Please substitute "desktop automation agent" for every occurrence of "computer-use agent" in the records below and write them out again with nothing else changed.

## start Task data

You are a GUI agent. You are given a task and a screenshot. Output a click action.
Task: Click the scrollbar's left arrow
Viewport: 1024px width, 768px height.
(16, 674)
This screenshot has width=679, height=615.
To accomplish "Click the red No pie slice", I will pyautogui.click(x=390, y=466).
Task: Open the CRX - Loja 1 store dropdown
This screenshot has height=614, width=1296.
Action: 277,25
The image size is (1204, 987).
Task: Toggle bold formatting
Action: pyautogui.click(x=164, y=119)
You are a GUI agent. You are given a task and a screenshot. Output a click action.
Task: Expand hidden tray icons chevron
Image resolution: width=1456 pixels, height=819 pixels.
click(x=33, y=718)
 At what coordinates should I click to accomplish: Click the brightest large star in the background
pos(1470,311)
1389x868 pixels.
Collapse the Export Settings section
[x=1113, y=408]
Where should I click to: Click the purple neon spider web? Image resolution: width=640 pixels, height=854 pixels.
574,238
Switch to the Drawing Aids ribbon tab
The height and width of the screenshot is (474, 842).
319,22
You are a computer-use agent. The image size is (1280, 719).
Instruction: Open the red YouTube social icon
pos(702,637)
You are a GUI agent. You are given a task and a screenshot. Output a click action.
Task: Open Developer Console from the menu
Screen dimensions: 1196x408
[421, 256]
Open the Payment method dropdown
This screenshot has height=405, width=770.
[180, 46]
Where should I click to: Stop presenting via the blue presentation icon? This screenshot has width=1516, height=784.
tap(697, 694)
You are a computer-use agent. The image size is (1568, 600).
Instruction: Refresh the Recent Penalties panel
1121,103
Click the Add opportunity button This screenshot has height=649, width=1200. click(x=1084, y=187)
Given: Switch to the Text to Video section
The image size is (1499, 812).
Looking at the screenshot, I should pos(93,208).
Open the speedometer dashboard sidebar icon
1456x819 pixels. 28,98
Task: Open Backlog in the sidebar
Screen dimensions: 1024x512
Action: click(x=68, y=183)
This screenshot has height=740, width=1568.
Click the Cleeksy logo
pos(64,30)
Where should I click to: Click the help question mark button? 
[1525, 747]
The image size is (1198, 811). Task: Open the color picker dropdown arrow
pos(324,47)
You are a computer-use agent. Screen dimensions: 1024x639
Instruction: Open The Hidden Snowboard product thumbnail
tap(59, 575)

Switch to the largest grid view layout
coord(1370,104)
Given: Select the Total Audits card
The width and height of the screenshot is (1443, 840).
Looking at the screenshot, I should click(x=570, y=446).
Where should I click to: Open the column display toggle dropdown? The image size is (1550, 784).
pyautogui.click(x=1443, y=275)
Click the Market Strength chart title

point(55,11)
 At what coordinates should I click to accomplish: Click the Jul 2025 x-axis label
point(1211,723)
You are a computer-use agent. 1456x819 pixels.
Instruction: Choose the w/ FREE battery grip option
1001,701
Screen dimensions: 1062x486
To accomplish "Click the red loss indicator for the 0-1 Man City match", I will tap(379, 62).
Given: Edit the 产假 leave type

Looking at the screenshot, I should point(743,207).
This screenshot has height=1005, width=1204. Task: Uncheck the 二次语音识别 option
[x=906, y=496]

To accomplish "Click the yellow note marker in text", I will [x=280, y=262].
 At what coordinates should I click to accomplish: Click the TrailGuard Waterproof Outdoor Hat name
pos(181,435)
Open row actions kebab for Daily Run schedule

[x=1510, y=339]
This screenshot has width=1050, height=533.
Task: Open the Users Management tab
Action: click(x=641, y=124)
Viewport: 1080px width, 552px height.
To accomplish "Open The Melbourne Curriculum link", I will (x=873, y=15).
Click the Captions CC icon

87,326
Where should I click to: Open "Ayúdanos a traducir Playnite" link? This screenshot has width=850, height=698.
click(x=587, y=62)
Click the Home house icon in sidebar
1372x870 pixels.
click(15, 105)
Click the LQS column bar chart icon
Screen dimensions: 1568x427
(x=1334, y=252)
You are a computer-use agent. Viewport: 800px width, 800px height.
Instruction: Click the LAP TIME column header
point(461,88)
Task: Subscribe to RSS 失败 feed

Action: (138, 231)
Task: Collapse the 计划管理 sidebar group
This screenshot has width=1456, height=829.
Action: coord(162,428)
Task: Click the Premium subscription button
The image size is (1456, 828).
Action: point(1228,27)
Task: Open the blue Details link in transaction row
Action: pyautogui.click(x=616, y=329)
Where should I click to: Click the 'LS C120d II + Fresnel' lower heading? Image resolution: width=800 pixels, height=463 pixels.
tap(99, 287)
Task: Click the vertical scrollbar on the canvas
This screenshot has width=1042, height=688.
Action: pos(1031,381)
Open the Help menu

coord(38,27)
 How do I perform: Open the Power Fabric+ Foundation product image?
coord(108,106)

## end Task data

= Task output =
You are a GUI agent. You are given a task and a screenshot. Output a click action.
Task: Click the scrollbar's left arrow
Viewport: 1024px width, 768px height.
(16, 674)
This screenshot has width=679, height=615.
To accomplish "Click the red No pie slice", I will pyautogui.click(x=390, y=466).
Task: Open the CRX - Loja 1 store dropdown
This screenshot has height=614, width=1296.
Action: 277,25
The image size is (1204, 987).
Task: Toggle bold formatting
Action: pyautogui.click(x=164, y=119)
You are a GUI agent. You are given a task and a screenshot. Output a click action.
Task: Expand hidden tray icons chevron
Image resolution: width=1456 pixels, height=819 pixels.
click(x=33, y=718)
 At what coordinates should I click to accomplish: Click the brightest large star in the background
pos(1470,311)
1389x868 pixels.
Collapse the Export Settings section
[x=1113, y=408]
Where should I click to: Click the purple neon spider web? Image resolution: width=640 pixels, height=854 pixels.
574,238
Switch to the Drawing Aids ribbon tab
The height and width of the screenshot is (474, 842).
319,22
You are a desktop automation agent. The image size is (1280, 719).
Instruction: Open the red YouTube social icon
pos(702,637)
You are a GUI agent. You are given a task and a screenshot. Output a click action.
Task: Open Developer Console from the menu
Screen dimensions: 1196x408
[421, 256]
Open the Payment method dropdown
This screenshot has height=405, width=770.
[180, 46]
Where should I click to: Stop presenting via the blue presentation icon? This screenshot has width=1516, height=784.
tap(697, 694)
You are a desktop automation agent. The image size is (1568, 600).
Instruction: Refresh the Recent Penalties panel
1121,103
Click the Add opportunity button This screenshot has height=649, width=1200. click(x=1084, y=187)
Given: Switch to the Text to Video section
The image size is (1499, 812).
Looking at the screenshot, I should pos(93,208).
Open the speedometer dashboard sidebar icon
1456x819 pixels. 28,98
Task: Open Backlog in the sidebar
Screen dimensions: 1024x512
Action: click(x=68, y=183)
This screenshot has height=740, width=1568.
Click the Cleeksy logo
pos(64,30)
Where should I click to: Click the help question mark button? 
[1525, 747]
The image size is (1198, 811). Task: Open the color picker dropdown arrow
pos(324,47)
You are a desktop automation agent. Screen dimensions: 1024x639
Instruction: Open The Hidden Snowboard product thumbnail
tap(59, 575)

Switch to the largest grid view layout
coord(1370,104)
Given: Select the Total Audits card
The width and height of the screenshot is (1443, 840).
Looking at the screenshot, I should click(x=570, y=446).
Where should I click to: Open the column display toggle dropdown? The image size is (1550, 784).
pyautogui.click(x=1443, y=275)
Click the Market Strength chart title

point(55,11)
 At what coordinates should I click to accomplish: Click the Jul 2025 x-axis label
point(1211,723)
You are a desktop automation agent. 1456x819 pixels.
Instruction: Choose the w/ FREE battery grip option
1001,701
Screen dimensions: 1062x486
To accomplish "Click the red loss indicator for the 0-1 Man City match", I will tap(379, 62).
Given: Edit the 产假 leave type

Looking at the screenshot, I should point(743,207).
This screenshot has height=1005, width=1204. Task: Uncheck the 二次语音识别 option
[x=906, y=496]

To accomplish "Click the yellow note marker in text", I will [x=280, y=262].
 At what coordinates should I click to accomplish: Click the TrailGuard Waterproof Outdoor Hat name
pos(181,435)
Open row actions kebab for Daily Run schedule

[x=1510, y=339]
This screenshot has width=1050, height=533.
Task: Open the Users Management tab
Action: click(x=641, y=124)
Viewport: 1080px width, 552px height.
To accomplish "Open The Melbourne Curriculum link", I will (x=873, y=15).
Click the Captions CC icon

87,326
Where should I click to: Open "Ayúdanos a traducir Playnite" link? This screenshot has width=850, height=698.
click(x=587, y=62)
Click the Home house icon in sidebar
1372x870 pixels.
click(15, 105)
Click the LQS column bar chart icon
Screen dimensions: 1568x427
(x=1334, y=252)
You are a desktop automation agent. Viewport: 800px width, 800px height.
Instruction: Click the LAP TIME column header
point(461,88)
Task: Subscribe to RSS 失败 feed

Action: (138, 231)
Task: Collapse the 计划管理 sidebar group
This screenshot has width=1456, height=829.
Action: coord(162,428)
Task: Click the Premium subscription button
The image size is (1456, 828).
Action: point(1228,27)
Task: Open the blue Details link in transaction row
Action: pyautogui.click(x=616, y=329)
Where should I click to: Click the 'LS C120d II + Fresnel' lower heading? Image resolution: width=800 pixels, height=463 pixels.
tap(99, 287)
Task: Click the vertical scrollbar on the canvas
This screenshot has width=1042, height=688.
Action: pos(1031,381)
Open the Help menu

coord(38,27)
 How do I perform: Open the Power Fabric+ Foundation product image?
coord(108,106)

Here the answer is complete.